The world is facing many difficult challenges today, which the G20 is intensely working to address, by identifying – and implementing – shared, coordinated and equitable responses. This requires vision, dialogue, mutual understanding, and a profound awareness of our common global responsibilities.
The pandemic has had profound impacts on the health of humans worldwide. It has affected peoples’ livelihoods, our economies, international trade. It has added its burden onto other systemic problems, from climate change to inequality, which are hampering our ability to fully prosper and express our potential. It has also made one thing clear: we live in an era in which local problems swiftly become global challenges. This, however, also means that we can work together to recover from this crisis and seize the opportunity to build back better, learning from our shared experience and ensuring that efficient, innovative tools and technologies become the basis for a more resilient, sustainable and greener growth.

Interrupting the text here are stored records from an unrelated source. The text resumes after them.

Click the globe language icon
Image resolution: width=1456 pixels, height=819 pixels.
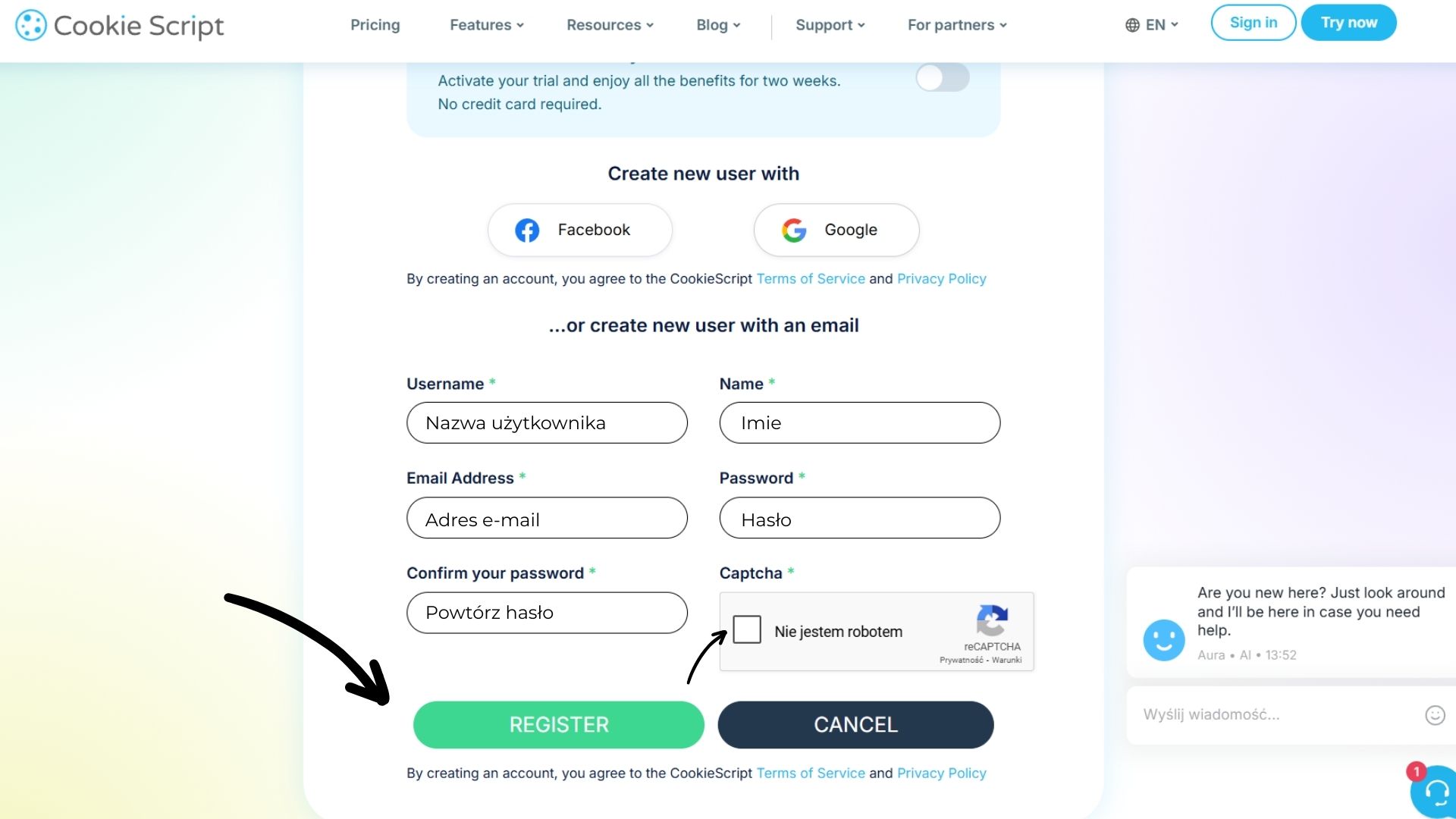click(x=1132, y=25)
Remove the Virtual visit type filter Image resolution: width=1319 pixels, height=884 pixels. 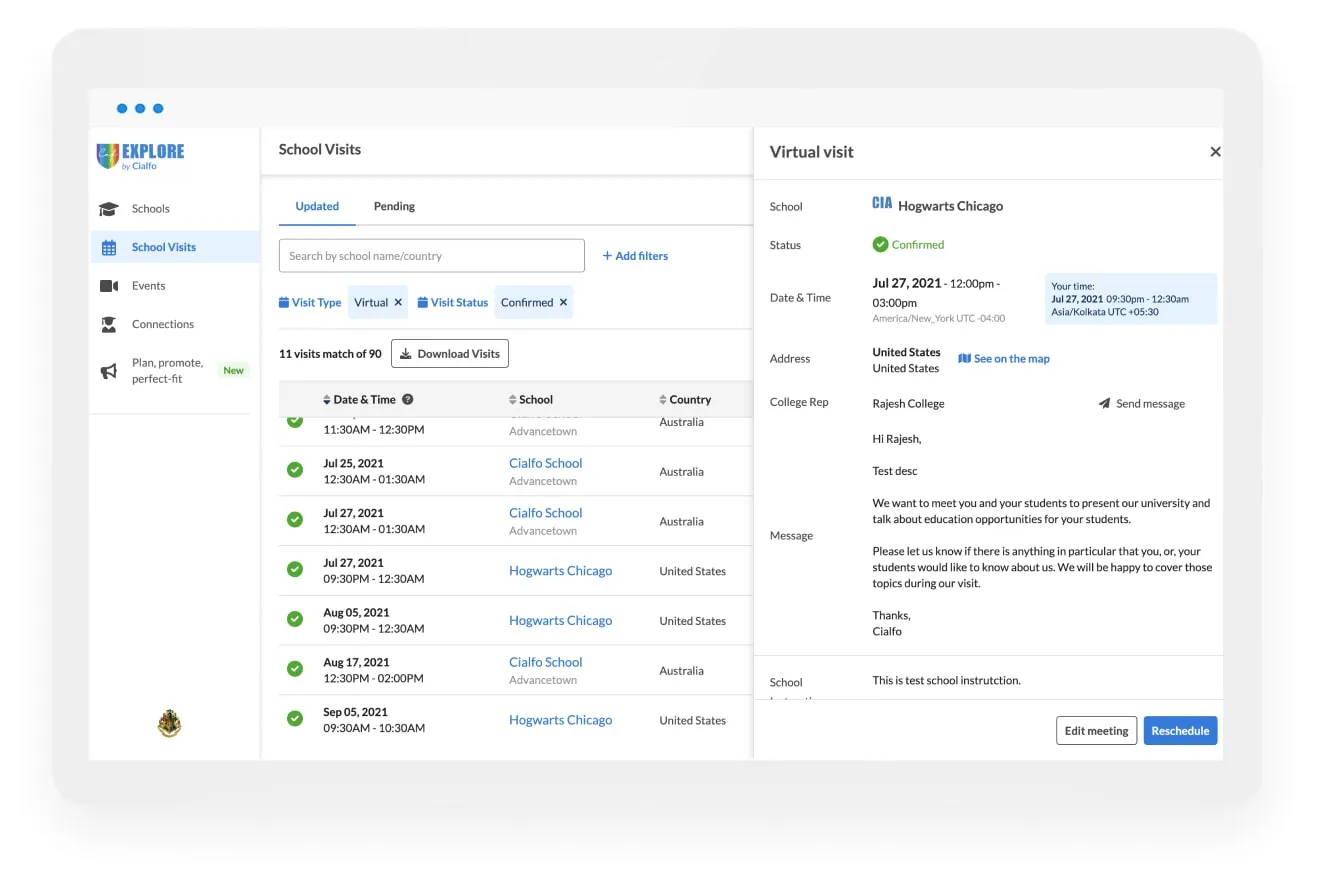pos(398,302)
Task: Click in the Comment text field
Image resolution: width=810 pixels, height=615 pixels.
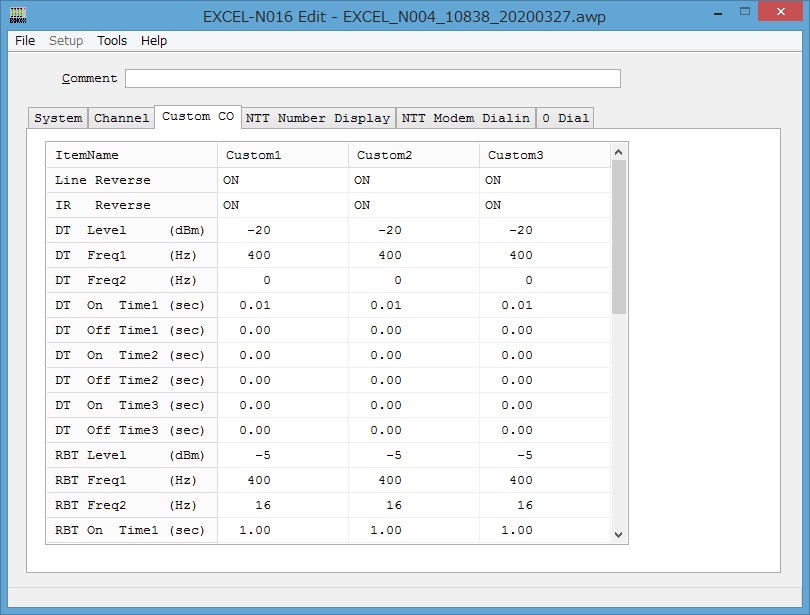Action: (372, 79)
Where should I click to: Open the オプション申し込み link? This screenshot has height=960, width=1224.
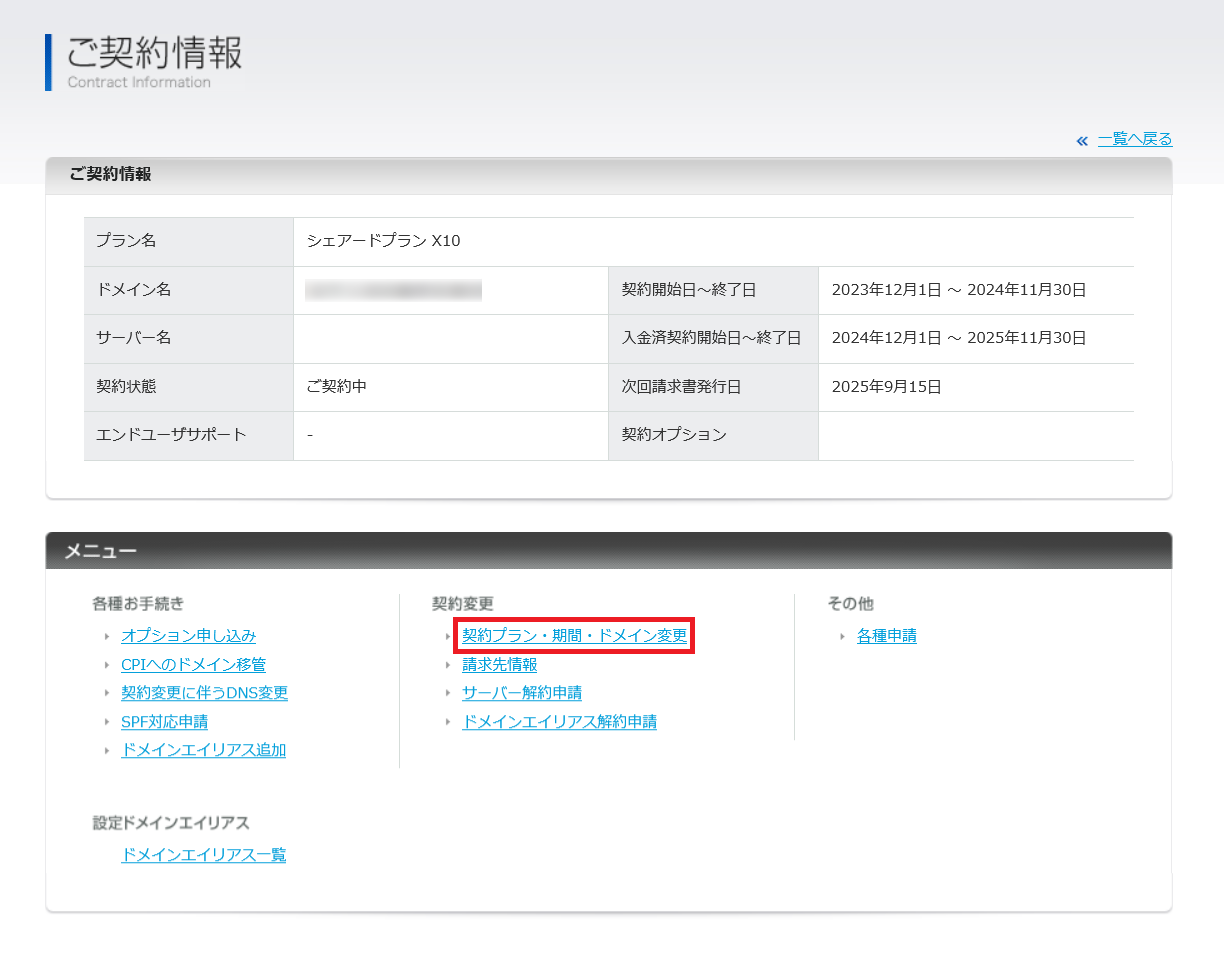[188, 636]
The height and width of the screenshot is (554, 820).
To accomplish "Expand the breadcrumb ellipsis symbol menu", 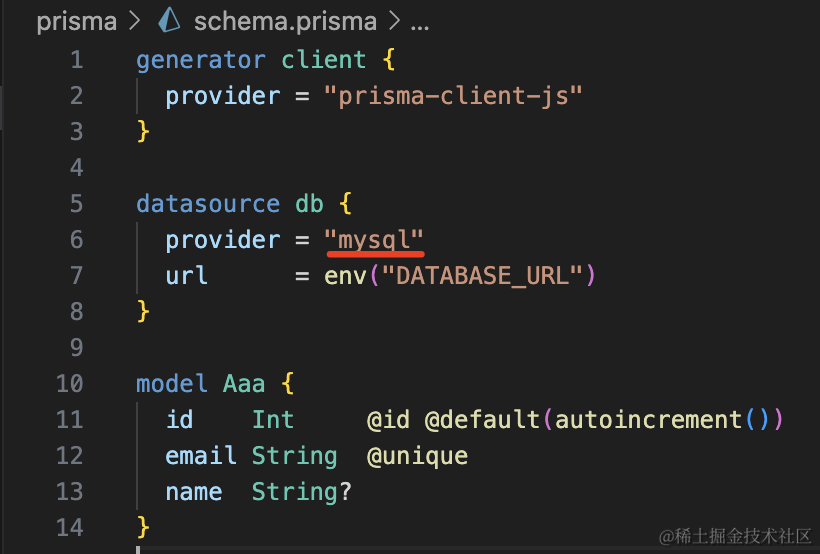I will 420,20.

In an increasingly interconnected world, multilateralism is far more than an abstract concept. It is the key to responding to these challenges, and the G20, bringing together much of the world’s population and of the global economy, must live up to its role. This is why the 2021 G20, under Italian Presidency, will focus on three broad, interconnected pillars of action: People, Planet, Prosperity.
Within these pillars, we are taking the lead in ensuring a swift international response to the pandemic – able to provide equitable, worldwide access to diagnostics, therapeutics and vaccines – while building up resilience to future health-related shocks.
We are also looking beyond the crisis, towards ensuring a rapid recovery that addresses people’s needs. This implies a focus on reducing inequalities, on women’s empowerment, on the younger generations and on protecting the most vulnerable. It means promoting the creation of new jobs, social protection and food security.
The G20 is also intent on paving the way to rebuilding differently in the aftermath of the crisis. More efficiently, through a better use of renewable energies and with a firm commitment to protecting our climate and our common environment.
This is a prerequisite for our sustained prosperity. A prosperous future, however, also requires that we properly harness the main drivers of growth and innovation. We are working to bridge the digital divide and make digitalization an opportunity for all, improve productivity and – in short – to leave no one behind.